Specifically, he pointed out the Wade Shows collaboration with the New York State Fair, one the shows largest events and one of the top fairs in the U.S., which also posted a record attendance in 2018. “I found it most enlightening with the New York State Fair getting the word and growing advanced ticket sales through online Flash Sales.”
The Flash Sale approach had different strategies, including a two hour Lifetime Pass sales that sold out all of its 200 available passes, according to Zaitshik, as well as other flash sales with discount pricing 60 days, 28 days, and 14 days before the opening. “It's a way to generate revenue, and it created buzz. Flash Sales are a real test of the demand for the fair among its customers. The most effective sales was the one 30 days before the fair, which covered other payroll periods.”
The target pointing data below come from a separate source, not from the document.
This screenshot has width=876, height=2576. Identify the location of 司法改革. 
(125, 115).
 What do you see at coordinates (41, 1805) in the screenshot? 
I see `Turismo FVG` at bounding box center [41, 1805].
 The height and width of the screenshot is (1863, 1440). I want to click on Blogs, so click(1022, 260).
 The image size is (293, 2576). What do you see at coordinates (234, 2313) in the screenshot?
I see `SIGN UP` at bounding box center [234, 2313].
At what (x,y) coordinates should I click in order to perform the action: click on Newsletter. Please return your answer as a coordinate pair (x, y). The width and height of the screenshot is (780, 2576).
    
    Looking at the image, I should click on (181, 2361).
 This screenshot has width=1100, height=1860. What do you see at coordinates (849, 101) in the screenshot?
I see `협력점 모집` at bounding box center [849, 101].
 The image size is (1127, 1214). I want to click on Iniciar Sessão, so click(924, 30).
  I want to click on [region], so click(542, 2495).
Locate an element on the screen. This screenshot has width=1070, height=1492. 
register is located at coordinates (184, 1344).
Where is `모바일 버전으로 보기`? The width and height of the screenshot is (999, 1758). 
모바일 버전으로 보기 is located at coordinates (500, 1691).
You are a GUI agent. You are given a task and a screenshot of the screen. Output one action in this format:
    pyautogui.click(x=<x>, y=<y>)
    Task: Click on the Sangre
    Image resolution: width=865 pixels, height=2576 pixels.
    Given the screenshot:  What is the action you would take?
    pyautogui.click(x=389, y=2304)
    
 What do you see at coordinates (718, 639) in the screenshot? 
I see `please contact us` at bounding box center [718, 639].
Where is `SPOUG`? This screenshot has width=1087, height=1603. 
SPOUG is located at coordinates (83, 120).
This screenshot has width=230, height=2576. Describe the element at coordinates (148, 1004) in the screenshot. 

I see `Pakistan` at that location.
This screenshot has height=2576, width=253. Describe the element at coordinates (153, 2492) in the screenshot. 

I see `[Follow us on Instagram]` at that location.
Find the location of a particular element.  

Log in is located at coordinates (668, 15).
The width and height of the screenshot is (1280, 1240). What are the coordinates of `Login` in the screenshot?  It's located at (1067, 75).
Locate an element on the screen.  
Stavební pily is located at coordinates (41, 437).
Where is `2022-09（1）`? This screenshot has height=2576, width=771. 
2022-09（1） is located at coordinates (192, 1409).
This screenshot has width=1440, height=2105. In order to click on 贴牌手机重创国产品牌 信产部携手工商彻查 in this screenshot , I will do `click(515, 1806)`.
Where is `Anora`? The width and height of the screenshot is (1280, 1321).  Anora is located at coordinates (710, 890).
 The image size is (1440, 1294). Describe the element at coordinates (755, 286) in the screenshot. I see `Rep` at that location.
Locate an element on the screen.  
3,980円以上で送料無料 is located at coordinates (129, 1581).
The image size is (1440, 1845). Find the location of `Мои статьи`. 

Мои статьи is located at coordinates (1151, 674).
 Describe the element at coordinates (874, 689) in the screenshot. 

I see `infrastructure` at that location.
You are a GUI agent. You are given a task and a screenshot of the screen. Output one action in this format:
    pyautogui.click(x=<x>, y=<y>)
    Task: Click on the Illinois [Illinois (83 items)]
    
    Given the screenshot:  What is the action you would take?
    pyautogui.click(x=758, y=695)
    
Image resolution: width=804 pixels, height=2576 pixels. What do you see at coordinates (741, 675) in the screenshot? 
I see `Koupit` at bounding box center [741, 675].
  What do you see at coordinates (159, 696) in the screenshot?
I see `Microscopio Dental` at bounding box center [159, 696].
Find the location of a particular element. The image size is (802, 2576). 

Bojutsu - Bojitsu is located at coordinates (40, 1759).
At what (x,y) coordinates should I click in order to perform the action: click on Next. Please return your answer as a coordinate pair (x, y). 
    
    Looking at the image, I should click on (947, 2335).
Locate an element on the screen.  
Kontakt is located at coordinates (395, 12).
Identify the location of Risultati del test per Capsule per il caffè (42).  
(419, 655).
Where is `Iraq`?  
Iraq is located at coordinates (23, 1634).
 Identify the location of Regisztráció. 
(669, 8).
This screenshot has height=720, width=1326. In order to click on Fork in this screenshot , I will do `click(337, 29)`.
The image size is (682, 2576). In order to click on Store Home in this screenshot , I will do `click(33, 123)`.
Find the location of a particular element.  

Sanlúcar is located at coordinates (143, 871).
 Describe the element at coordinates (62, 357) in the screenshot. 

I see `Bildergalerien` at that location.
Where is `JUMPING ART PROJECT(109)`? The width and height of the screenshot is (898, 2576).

For 2019, the company invested approximately $1.5 million in new ride acquisitions and infrastructure. New additions included a new generation Sizzler themed from Wisdom themed Axis, a Starship 4000, and a 22 meter Giant Wheel from Technical Park.
Zaitshik also expanded his ongoing guest amenity improvement program, which he claims to be in the forefront of the industry, adding such new innovations such as cellphone charging stations, baby changing stations, designated smoking areas, and increasing its light tower array. “We first had charging stations in 2015, I don't know anyone else who had them. But guest amenities have been our modus operandi since 1993, when we rebranded our color scheme, from hats to canvases and instituted a grooming policy.”
Other 2019 midway additions included new umbrellas, benches and more than a dozen new photo ops – cutouts for instantly shareable photos, including cowboy and superhero looks, complete with a QR code for posting on Snapchat.
Improvements, ranging from the look of the midway to new technologies – such as the cashless midway using a Fun Card System – have been part and parcel of Wade Shows. “With changes like the Fun Card, you want to do it prudently and the most efficient way possible. In 2012 we chose the Fun Card system because it was the only battle tested cashless system. Today, while there are other systems available, Fun Card is still most economically feasible system. It's an evolving business, so we've added electronic ticketing, self-service kiosks and a mobile app.”
He added, “many of the fairs I currently have said that other carnival companies weren't providing these amenities. When we first go to a location, the amount of compliments from not just the customers, but the fair management teams and even the police, is very gratifying. Once you implement these changes, it's a whole new level to an event because people stay longer and their per capita spending goes up, as a result. But you continuously get better once you have built a strong foundation.”
Besides the gearing up for the bulk of his season, when Zaitshik spoke with Carnival Warehouse, he mentioned his other business for the year, the business of seeking new fairs and expanding his route. While mum on what RFPs he's working on, he admitted. “I love the thrill of the hunt. I love the opportunity to make proposals. I love the challenge of putting your best rides, games and food into pictures and words. The challenge is one I enjoy.”
Those potential contracts for new events are in the future. For now, he's more focused on the summer and fall of 2019. The fair business is about having fun and fun is one reason this livelong carnival worker loves the business. “The two most fun parts for me is having a vision of what the fair is going to look like when it opens, and then seeing that vision come life. When I walk around the midway early in the morning, I get a sense of pride and satisfaction of a job well done.”